I’ve sometimes wondered if the ease with which the first generation New York School connected with New York trade publishers wasn’t simply an accident of proximity, but also occurred at least in part because the NY School, at least until Mr. Berrigan showed up – and this really is Ted’s great contribution to this tendency – did not challenge the paradigm that American poetics was a tributary of British letters, a paradigm that has been central to all variants of the school of quietude.

 

 

 

 

* Listen to O’Hara’s reading of “Having a Coke with You” from that TV show here.

 

** Virtually everyone who at that point took William Carlos Williams seriously. While one can similar attitudes in American poetry over a century earlier, Williams rather steady campaign of negativity towards Eliot resonated with the rise of New Criticism, which had gain control over many of the English departments after WW2 even if the New Critics themselves had long been spent as poets.

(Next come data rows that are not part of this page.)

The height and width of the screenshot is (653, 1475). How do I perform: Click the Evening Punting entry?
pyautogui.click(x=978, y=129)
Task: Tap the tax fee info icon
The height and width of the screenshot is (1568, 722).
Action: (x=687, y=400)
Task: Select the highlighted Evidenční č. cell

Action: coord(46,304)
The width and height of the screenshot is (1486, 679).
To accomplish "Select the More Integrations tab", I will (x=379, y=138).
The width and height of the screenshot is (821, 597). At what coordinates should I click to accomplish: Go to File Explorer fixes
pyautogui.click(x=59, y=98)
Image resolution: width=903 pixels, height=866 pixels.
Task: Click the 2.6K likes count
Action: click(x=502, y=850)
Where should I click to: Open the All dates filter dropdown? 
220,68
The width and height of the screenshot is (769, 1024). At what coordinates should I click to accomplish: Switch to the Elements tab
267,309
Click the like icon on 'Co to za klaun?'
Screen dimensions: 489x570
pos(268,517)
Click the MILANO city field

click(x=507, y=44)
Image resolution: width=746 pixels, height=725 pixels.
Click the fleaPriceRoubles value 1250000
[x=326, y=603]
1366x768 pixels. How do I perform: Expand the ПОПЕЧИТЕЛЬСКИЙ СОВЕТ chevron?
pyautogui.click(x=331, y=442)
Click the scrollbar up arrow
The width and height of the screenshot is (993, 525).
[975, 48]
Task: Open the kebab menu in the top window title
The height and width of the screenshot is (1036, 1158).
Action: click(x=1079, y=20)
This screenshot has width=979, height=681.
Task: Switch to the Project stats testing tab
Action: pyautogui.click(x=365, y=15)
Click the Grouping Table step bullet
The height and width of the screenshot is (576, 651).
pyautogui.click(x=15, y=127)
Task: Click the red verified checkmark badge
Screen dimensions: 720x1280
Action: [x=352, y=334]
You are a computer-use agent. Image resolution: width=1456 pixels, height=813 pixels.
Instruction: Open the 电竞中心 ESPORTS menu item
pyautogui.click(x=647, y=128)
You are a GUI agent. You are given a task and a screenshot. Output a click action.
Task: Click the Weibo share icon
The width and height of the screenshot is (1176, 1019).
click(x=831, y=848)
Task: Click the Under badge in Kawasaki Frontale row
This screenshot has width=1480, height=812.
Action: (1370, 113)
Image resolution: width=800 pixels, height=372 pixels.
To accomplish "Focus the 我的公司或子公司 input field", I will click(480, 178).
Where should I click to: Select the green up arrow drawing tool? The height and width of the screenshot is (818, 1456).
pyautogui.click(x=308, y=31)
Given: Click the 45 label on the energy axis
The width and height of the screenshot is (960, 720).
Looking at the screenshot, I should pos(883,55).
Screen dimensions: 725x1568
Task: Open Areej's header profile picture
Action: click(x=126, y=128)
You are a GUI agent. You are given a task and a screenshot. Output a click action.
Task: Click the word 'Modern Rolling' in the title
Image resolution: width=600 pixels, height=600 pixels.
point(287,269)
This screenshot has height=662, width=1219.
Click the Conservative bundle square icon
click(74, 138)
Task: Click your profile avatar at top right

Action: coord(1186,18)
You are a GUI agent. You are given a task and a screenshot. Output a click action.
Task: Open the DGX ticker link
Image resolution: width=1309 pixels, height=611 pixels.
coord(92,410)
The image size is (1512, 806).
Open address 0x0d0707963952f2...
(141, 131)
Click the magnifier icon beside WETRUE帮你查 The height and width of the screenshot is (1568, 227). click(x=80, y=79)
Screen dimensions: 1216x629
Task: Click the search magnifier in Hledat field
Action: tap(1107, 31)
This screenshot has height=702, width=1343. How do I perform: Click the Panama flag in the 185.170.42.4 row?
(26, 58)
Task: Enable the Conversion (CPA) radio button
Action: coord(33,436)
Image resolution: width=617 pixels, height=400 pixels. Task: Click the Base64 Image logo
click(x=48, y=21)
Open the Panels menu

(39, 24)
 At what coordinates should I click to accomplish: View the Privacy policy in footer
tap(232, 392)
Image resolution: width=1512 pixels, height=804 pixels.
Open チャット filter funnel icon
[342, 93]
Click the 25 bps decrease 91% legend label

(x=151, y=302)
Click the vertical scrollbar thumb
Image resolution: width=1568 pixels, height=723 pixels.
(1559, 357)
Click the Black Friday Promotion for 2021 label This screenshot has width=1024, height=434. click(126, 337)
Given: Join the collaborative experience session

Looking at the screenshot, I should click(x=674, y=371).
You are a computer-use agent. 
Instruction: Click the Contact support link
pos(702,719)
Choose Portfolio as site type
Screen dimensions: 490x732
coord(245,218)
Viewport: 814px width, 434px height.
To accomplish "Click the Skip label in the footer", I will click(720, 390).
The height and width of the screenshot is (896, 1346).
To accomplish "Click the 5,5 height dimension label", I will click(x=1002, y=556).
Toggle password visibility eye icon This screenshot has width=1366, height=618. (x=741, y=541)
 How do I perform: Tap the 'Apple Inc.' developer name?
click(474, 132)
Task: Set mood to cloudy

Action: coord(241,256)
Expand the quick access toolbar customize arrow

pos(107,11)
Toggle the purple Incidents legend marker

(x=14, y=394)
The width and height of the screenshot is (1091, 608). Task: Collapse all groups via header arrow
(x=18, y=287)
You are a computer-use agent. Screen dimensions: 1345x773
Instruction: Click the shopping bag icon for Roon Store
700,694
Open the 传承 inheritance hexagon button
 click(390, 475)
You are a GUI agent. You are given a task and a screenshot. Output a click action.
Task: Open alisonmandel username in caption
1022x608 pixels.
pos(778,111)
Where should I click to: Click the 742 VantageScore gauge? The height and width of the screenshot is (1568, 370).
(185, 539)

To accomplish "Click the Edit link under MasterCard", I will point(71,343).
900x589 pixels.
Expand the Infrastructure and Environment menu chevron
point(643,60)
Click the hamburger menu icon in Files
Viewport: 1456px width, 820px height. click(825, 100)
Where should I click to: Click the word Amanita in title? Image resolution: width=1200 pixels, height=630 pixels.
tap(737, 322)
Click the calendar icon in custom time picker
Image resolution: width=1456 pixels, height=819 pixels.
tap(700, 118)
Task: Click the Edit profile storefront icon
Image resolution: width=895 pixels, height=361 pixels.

In this regard, the stance taken by the Objectivists, the first wave of Williams followers, deserves more scrutiny. It is also worth noting, of course, that this debate between anglophiles and those arguing for a “new” or “indigenous” poets was ongoing as early as the 1840s. The fact that American universities looked to England for legitimacy in their model of post-secondary education led most early U.S. colleges to align with the anglophiles, a phenomenon that is still visible in many universities.